Tuesday 28 October 2008

Hello again from the Sugar City

Helen: Yesterday was Diwali. In Edinburgh, where it's almost conversation-worthy when you see someone who's not white they're so few and far between, Diwali is an excuse for a big outdoor party - they build a huge bonfire and burn two enormous effigies of Hindu gods. There's lots of loud Bhangra music and dancing and curry flows all night. At the medical school my mother teaches at in London, the Hindu students prepare an all-singing-all-dancing extravaganza for months before the big day. So, I think we should be forgiven for thinking that, in a city of 45,000 people, half of whom (at least) are Indian, Diwali should have been a big deal. It wasn't. It really wasn't!! Apparently people decorate their homes with lights (and there is a competition to out do your neighbours like there is in the UK with Xmas lights) but that's in the residential areas. In town, shopkeepers had put nightlights outside their doors, with orange flower blumes, and they had chalked drawings/stencilled patterns in coloured flour on the pavements (presumably for good luck). But that was it. So, C and I sat in the cockpit of Yamana with our beer, listening to Bhangra watching the fireworks erupt around the city (reminded us of watching the fireworks from Calton Hill on Nov 5). I think it's interesting that people seem to make the biggest fuss about their cultural identity when they are the minority (Edinburgh and London) and not when their the majority as they are here (it's the same in the Borders in the UK - they sound much more Scottish in the Borders than they do in Inverness - probably because they are closer to the English and want to emphasise their differences?) People are strange.

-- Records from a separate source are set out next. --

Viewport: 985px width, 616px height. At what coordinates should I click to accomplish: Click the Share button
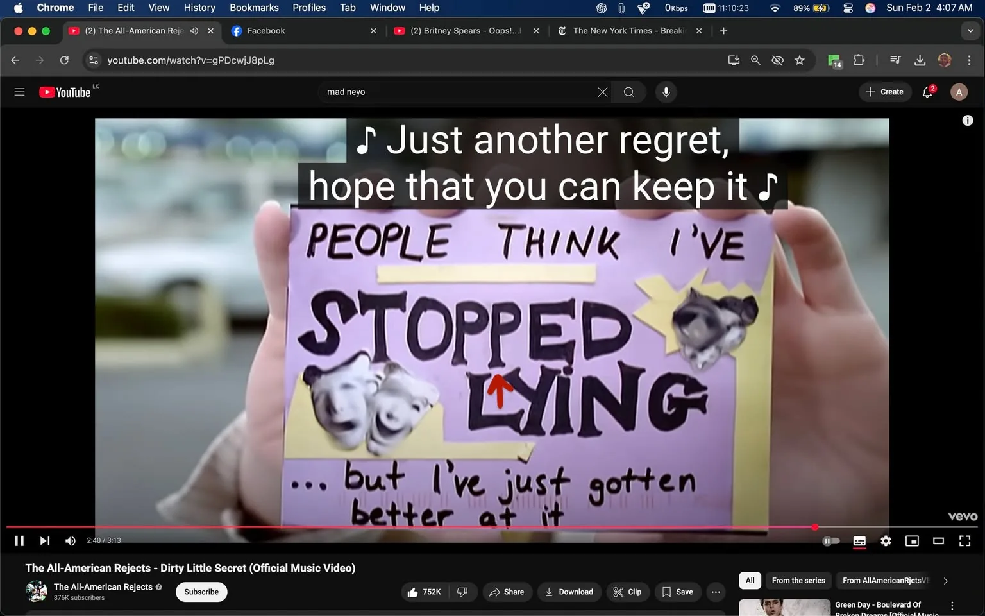click(x=507, y=592)
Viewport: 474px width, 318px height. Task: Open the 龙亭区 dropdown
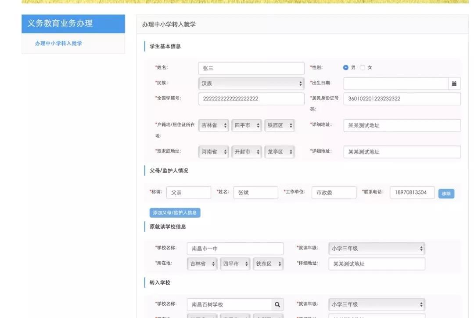tap(279, 151)
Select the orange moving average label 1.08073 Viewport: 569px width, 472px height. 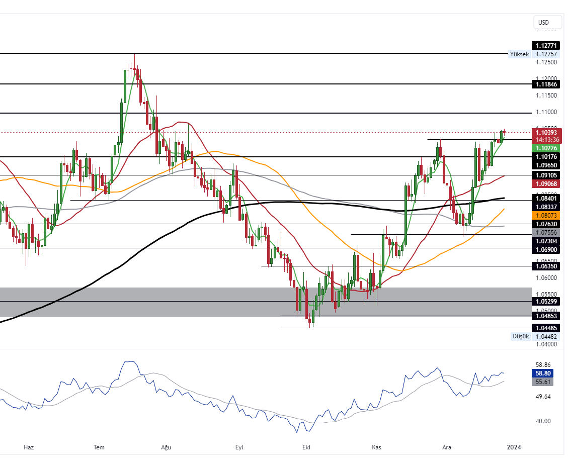pos(545,216)
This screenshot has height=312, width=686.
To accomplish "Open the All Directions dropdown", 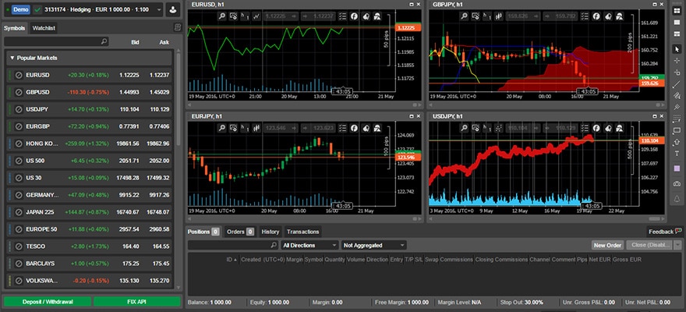I will pos(309,245).
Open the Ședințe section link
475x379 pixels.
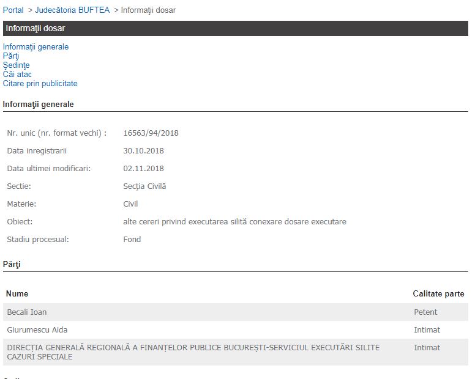(16, 65)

Other things to tell you (you'll have to endure bullet format I'm afraid as everyone else is champing at the bit to get to lunch):

- we went to the cinema on Monday after all - we plumped for a spoof called Disaster Movie instead of the horror flick (I just can't cope - they give me nightmares for months) or the Bollywood film (C just downright refused). Don't go and see it. For the love of God, don't go and see it. It was so unimaginably bad that we actually left half way through. We have never left the cinema before the end of a film before, despite talking about it often. This time we did and it felt good :). We've taken two long bus journeys recently too (back and forth from Suva/Lautoka) and been treated to in-bus 'entertainment' both times - where do all these awful films come from? I just didn't realise they were out there. I thought it cost millions and millions to make a film. How can there be so many bad ones out there? Who pays for them? Who buys them? C also thinks the same about the music here - it is drivel - it really is - it's all soft R&B rubbish. But then, I pointed out to him that if you spent a few months in the UK and only hung out in places where they played popular radio (shops, hotels etc...) you might think that all British people liked Will Young and Britney Spears...

- we went to the dodgiest tattooist ever in Suva - it was dark, creepy. Oooohhhh horrid. God knows what we would have ended up with if we had got a tattoo! Probably some nasty disease... (Interestingly, tattooing doesn't seem to be a very big thing here - it's huge in French Polynesia and Samoa, but not really here - girls used to get their upper thighs tattooed as a rite of passage to woman hood, but, you guessed it, this got banned when the missionaries arrived and it never really got reintroduced like it did in Polynesia)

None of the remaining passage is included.